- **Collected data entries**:

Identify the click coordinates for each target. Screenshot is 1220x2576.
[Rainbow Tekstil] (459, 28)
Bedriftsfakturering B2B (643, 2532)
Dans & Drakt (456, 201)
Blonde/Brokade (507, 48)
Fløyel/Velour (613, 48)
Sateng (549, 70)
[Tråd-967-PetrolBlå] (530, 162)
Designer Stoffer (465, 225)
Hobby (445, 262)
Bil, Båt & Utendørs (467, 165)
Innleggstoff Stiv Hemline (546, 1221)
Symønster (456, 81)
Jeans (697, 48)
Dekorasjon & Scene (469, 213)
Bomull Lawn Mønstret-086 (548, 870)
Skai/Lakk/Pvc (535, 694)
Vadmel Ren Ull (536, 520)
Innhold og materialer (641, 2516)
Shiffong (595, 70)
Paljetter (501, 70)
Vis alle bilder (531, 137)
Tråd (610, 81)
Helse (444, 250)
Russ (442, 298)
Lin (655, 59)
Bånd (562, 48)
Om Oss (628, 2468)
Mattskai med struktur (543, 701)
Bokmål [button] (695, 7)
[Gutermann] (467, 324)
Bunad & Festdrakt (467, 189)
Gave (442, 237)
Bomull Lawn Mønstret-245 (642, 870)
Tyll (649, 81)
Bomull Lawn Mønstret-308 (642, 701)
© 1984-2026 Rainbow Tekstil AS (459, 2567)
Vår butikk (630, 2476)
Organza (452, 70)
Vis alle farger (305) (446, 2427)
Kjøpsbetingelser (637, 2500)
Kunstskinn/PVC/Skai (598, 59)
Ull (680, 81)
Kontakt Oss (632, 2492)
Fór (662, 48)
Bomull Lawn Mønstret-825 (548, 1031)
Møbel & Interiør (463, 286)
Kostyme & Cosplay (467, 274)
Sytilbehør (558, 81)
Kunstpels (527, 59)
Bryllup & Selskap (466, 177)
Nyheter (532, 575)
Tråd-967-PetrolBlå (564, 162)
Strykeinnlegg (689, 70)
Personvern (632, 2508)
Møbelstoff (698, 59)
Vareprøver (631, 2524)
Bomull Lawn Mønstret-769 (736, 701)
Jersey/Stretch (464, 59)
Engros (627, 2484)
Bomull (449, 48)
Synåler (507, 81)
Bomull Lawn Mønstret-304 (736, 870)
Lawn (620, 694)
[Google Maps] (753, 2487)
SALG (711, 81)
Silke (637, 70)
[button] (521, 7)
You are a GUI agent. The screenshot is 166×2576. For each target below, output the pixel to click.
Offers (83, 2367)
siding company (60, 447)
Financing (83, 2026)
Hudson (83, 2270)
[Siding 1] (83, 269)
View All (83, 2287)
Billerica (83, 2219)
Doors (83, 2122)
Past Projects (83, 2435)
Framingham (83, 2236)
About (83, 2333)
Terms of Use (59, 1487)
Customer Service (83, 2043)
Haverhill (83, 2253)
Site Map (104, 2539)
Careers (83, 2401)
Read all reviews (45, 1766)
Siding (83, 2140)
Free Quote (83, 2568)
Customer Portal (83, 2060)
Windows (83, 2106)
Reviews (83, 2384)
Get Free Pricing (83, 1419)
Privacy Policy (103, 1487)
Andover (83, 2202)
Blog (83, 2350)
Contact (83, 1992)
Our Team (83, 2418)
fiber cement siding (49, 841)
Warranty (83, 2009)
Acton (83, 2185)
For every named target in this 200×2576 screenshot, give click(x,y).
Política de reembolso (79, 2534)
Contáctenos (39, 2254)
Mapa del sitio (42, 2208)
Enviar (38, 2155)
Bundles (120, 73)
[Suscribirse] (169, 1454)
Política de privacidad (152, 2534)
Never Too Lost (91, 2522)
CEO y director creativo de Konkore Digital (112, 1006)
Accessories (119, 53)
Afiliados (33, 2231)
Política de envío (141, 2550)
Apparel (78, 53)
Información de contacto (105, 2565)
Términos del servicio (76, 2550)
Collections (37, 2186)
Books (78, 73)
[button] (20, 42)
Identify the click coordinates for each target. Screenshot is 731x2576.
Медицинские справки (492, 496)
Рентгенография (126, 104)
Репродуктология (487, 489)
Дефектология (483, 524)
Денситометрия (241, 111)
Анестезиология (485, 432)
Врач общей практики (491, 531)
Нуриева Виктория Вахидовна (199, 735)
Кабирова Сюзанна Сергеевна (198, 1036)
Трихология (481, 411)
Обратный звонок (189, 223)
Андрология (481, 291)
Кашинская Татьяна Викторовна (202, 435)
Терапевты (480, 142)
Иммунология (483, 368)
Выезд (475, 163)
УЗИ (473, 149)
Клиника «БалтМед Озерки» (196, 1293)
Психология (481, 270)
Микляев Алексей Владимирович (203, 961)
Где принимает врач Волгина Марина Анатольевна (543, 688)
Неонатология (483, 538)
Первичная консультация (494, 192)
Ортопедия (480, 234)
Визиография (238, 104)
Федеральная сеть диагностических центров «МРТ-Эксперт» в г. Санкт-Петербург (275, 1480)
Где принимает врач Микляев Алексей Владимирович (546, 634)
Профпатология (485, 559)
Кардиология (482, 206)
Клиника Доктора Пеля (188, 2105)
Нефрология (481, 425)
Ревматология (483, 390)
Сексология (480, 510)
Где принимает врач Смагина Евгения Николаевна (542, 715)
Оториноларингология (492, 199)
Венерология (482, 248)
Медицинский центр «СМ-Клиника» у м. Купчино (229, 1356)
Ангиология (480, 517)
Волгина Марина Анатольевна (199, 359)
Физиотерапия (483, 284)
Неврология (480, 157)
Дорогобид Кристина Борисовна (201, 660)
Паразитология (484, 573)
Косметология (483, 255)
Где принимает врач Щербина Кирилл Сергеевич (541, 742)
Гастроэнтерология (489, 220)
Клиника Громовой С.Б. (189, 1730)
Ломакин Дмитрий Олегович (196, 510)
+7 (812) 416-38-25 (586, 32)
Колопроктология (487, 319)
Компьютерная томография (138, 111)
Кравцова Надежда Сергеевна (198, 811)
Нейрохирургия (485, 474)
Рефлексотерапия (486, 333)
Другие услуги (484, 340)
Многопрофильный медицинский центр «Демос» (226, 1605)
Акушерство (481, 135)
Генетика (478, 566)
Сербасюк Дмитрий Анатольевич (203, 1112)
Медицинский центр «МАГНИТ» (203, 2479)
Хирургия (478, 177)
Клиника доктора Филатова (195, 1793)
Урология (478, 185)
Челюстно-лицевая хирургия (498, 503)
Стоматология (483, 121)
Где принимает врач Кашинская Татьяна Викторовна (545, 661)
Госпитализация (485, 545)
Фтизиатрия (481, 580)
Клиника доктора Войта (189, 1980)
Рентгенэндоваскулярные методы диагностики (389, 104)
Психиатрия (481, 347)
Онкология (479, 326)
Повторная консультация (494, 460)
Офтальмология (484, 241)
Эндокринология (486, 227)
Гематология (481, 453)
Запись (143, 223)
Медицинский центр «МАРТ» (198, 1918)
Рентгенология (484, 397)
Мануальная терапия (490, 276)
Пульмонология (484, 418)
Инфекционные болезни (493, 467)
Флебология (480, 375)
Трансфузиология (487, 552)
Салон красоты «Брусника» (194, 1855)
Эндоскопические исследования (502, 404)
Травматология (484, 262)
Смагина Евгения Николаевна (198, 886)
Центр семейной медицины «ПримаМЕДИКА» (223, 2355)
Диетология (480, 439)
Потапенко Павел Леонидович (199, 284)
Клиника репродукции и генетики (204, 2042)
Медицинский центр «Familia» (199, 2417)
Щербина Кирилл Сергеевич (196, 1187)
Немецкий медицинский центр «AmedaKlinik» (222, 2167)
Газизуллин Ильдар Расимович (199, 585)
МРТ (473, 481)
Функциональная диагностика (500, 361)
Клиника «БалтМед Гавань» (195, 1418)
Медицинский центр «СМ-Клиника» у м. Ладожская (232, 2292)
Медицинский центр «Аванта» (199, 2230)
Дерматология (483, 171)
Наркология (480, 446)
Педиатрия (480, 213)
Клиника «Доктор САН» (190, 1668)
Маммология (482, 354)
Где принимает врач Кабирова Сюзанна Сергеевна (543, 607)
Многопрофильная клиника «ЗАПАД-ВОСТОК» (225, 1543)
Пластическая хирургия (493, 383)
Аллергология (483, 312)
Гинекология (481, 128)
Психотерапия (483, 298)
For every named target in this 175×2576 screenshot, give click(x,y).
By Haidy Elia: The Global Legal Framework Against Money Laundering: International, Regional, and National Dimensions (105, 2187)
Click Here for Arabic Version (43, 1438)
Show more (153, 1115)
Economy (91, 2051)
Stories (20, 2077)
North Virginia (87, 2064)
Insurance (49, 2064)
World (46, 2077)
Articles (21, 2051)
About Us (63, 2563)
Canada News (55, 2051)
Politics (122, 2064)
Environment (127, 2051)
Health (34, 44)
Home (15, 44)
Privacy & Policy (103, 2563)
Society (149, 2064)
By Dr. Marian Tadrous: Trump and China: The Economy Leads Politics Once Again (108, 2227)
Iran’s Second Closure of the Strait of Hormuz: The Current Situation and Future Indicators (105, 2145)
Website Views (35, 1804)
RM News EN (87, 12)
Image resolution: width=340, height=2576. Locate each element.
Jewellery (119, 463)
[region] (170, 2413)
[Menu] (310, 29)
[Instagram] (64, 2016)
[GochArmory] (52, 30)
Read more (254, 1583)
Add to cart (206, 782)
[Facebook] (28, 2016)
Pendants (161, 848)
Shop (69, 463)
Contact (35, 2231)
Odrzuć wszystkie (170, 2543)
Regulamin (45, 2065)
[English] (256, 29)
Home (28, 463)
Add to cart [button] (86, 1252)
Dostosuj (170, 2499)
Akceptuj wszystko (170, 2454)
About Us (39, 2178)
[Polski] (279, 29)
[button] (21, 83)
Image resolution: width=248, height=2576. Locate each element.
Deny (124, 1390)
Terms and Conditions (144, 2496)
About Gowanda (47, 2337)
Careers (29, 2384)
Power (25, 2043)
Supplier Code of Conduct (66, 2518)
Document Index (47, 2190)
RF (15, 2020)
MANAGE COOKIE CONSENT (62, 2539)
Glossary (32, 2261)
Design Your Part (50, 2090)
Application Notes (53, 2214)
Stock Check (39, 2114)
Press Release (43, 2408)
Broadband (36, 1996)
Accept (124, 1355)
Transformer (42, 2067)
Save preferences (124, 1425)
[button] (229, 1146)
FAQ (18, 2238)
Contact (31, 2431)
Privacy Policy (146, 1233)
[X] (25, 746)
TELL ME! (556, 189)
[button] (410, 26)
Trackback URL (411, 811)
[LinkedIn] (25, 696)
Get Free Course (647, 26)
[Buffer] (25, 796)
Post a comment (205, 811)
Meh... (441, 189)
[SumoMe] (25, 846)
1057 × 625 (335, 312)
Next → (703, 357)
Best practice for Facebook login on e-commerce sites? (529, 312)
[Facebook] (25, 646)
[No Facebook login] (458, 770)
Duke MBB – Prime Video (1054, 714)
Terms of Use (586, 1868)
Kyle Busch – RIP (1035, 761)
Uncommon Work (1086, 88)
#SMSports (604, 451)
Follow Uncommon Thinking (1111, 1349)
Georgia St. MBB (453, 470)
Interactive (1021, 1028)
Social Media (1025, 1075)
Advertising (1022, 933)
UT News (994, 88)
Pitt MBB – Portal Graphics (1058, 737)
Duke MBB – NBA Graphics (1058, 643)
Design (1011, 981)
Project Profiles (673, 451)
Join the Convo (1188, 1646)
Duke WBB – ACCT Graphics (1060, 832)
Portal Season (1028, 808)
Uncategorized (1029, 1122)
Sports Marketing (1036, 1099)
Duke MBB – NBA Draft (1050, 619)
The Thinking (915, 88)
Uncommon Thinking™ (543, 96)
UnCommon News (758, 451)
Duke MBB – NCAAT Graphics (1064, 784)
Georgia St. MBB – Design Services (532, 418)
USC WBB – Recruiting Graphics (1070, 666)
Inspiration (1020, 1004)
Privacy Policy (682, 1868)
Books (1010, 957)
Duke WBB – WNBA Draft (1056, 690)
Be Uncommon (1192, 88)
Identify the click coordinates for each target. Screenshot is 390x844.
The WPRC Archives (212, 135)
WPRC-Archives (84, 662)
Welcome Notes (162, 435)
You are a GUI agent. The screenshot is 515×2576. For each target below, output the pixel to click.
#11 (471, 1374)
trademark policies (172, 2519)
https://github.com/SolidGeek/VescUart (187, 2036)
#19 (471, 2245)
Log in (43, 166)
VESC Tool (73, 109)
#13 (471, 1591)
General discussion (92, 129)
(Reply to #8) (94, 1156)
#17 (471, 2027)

- **Problem description**: What are the lines above, starting at the one with "Врач общей практики (491, 531)" and ending at the one with "Иммунология (483, 368)"? Give them again exactly, and only them.

- **Exercise solution**:
Врач общей практики (491, 531)
Нуриева Виктория Вахидовна (199, 735)
Кабирова Сюзанна Сергеевна (198, 1036)
Трихология (481, 411)
Обратный звонок (189, 223)
Андрология (481, 291)
Кашинская Татьяна Викторовна (202, 435)
Терапевты (480, 142)
Иммунология (483, 368)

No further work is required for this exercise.